In [12]:
import numpy as np
import torch 
import torchvision
from torchvision import datasets, models, transforms
import torch.nn as nn
import torch.nn.functional as F
import torch.optim as optim
from torch.optim import lr_scheduler
#from torchsummary import summary
import matplotlib.pyplot as plt
import os
import time
import copy
from datetime import datetime
from collections import OrderedDict
import json
from torch.utils.tensorboard import SummaryWriter
import random
import pandas as pd
from PIL import Image
from sklearn.model_selection import train_test_split

In [13]:
data_dir = 'train_images'

time_run = datetime.now().strftime('%Y%m%d_%H%M%S')
save_dir = 'results/' + time_run
os.makedirs(save_dir, exist_ok=True)

transform_mean = transform_std = np.array([None, None, None])

In [14]:
df = pd.read_csv("train_labels.csv", names=["name", "label"], header=None)
df["image_path"] = df["name"].apply(lambda x: os.path.join(data_dir, x))
df = df[["image_path", "label"]]
df.head()

Unnamed: 0,image_path,label
0,train_images\train_0001.png,2012
1,train_images\train_0002.png,2003
2,train_images\train_0003.png,1994
3,train_images\train_0004.png,2014
4,train_images\train_0005.png,2003


In [15]:
df["image_path"][0]

'train_images\\train_0001.png'

In [16]:
n_epoch = 10
batch_size = 16
image_size = 256
input_size = 224
n_classes = 40

In [17]:
if transform_mean.any() == None:
    transform_mean = np.array([0.4914, 0.4822, 0.4465])
if transform_std.any() == None:
    transform_std = np.array([0.2470, 0.2435, 0.2616])

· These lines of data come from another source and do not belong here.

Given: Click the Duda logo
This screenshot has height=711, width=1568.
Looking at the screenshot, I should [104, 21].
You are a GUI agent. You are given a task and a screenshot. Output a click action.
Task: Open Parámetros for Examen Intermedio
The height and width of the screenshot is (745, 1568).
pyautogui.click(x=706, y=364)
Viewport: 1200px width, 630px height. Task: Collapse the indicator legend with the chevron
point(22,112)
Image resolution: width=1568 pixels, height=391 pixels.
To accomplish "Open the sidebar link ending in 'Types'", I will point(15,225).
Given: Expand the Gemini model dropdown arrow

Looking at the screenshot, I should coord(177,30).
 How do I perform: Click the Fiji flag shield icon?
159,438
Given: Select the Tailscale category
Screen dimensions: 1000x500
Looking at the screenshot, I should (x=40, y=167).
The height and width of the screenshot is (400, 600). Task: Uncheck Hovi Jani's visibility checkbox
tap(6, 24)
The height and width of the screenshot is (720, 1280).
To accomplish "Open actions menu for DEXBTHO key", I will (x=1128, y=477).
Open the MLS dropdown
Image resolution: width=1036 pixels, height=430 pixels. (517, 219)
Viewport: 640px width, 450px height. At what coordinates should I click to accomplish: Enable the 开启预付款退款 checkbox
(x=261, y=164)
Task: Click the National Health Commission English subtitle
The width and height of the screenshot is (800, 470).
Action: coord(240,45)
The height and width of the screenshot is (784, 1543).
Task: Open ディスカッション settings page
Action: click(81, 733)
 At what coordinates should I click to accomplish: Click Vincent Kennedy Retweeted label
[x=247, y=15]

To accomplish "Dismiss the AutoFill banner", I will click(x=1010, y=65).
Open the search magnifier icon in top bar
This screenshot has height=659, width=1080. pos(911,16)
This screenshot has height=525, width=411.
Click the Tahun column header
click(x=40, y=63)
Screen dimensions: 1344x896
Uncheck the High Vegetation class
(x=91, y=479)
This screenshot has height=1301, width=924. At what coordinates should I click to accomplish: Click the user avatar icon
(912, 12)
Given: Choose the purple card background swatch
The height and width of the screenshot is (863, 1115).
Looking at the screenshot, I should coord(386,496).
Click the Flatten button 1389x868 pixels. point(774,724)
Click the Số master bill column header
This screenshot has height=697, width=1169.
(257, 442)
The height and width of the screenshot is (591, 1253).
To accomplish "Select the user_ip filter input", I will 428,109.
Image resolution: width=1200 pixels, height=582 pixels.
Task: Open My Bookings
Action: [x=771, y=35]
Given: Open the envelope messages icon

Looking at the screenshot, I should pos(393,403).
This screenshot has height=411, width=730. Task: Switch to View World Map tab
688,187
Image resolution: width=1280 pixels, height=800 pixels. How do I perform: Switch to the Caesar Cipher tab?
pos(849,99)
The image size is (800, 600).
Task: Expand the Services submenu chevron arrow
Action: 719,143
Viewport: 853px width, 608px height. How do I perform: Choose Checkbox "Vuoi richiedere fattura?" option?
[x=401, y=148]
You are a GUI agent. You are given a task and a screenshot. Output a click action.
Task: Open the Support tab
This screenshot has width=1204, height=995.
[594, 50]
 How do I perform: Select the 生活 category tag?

class ImageDataset(torch.utils.data.Dataset):
    def __init__(self, df, data_dir, augment=True):
        """
        Args:
            csv_file (string): Path to the csv file with annotations.
            root_dir (string): Directory with all the images.
            transform (callable, optional): Optional transform to be applied
                on a sample.
        """
        
        if augment:
            transform = transforms.Compose([
                transforms.RandomCrop(128, padding=4),
                transforms.RandomHorizontalFlip(),
                transforms.ToTensor(),
                transforms.Normalize(mean=transform_mean, std=transform_std)
            ])
        else:
            transform = transforms.Compose([
                transforms.ToTensor(),
                transforms.Normalize(mean=transform_mean, std=transform_std)
            ])

        self.labels = df["label"]
        self.data_dir = data_dir
        self.transform = transform
        
    def __len__(self):
        return len(self.labels)

    def __getitem__(self, idx):
        if torch.is_tensor(idx):
            idx = idx.tolist()

        img_name = df["image_path"][idx]
        image = Image.open(img_name).convert("RGB")   
        image = self.transform(image)
        
        label = df["label"][idx] - 1979
        sample = {'image': image, 'label': label}
        return sample


train_df, val_df = train_test_split(
                    df, test_size=0.2, random_state=42, shuffle=True, stratify=df["label"]
                    )
    
    

train_dataset = ImageDataset(train_df, data_dir, augment=True)
val_dataset = ImageDataset(val_df, data_dir, augment=False)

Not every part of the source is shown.